Enteresan olan ise dizinin içinde bulunduğumuz dünya politik tarihindeki gelişmelere paralel bir tarih anlatımıyla yayına girmesidir. Çünkü bizim dünyamızı II. Dünya Savaşı’nda Mordor’a çevirmiş olan aşırı sağın karanlığı da Avrupa Kıtasında gittikçe güçlenmeye başlamıştır.
Göçmen krizinin başlamasından sonra Avrupa genelinde yapılan seçimlerde oylarını artıran sağ partiler, korona salgını, yaşanan ekonomik kriz, Rusya’nın Ukrayna’yı işgali sonrası bir bir iktidarı ele geçirmeye başlamıştır. Avrupa ülkelerinde son yıllarda yükselen aşırı sağ eğilimler arasında ilk zaferi kazanan ve iktidarı ele geçiren Adolf Hitler'in ‘büyük’ bir devlet adamı olduğunu söyleyen yerel siyasetçi Calogero Pisano’nun üyesi olduğu İtalya’daki aşırı sağcı İtalya’nın Kardeşleri Partisi’dir. Giorgia Meloni liderliğindeki İtalya aşırı sağı, daha önce Avrupa ülkelerinde seçimlerde yükselen ancak iktidarı ‘büyük ortak olarak’ kazanamayan diğer aşırı sağ partilerin yapamadığını yapmış oldu.

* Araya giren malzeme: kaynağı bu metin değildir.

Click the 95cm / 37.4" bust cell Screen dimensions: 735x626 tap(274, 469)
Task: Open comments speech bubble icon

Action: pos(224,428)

Aşırı sağın İtalya’dan önceki en yakın zamandaki kazanımı ise İsveç’te olmuştu. Son seçimlerde aşırı sağ görüşlü İsveç Demokratlar Partisinin (SD) oy oranını yüzde 20,5’e kadar yükselterek ülkenin ikinci büyük partisi durumuna gelmesi diğer dikkat çekici gelişmeydi. Fransa’da nisanda yapılan cumhurbaşkanlığı seçiminin ikinci turunda, Emmanuel Macron bir kez daha yarıştığı aşırı sağcı Marine LePen’i geride bırakarak yeniden cumhurbaşkanı seçilmesine rağmen bu seçim, “LePen ve aşırı sağın oylarını artırdığı tarihi bir seçim” olarak kayıtlara geçti. Almanya’da ise 2017’deki genel seçimde ilk kez federal meclise giren Almanya için Alternatif (AfD) Partisi de Avrupa’da son yıllarda dikkat çeken bir başka aşırı sağ görüşlü parti durumunda. 2017’de yüzde 33 ile Hristiyan Birlik partilerinin kazandığı seçimde, AfD yüzde 12,6 oy aldı. Rusya ile yaşanan enerji krizi ve Almanya’daki ekonomik kaygılar nedeniyle son seçimlerde kan kaybetmiş olan AfD yeni yapılan anketlerde oylarını yüze 15’lere kadar çıkarmayı başardı.
Tüm bu gelişmeler ışığında “Avrupa Kıtası” tıpkı “Yüzüklerin Efendisi: Güç Yüzükleri” dizisinde olduğu gibi kendi Mordor’unu inşa ederken Sauron’un dönüşüne mi hazırlanmaktadır? Siz ne dersiniz?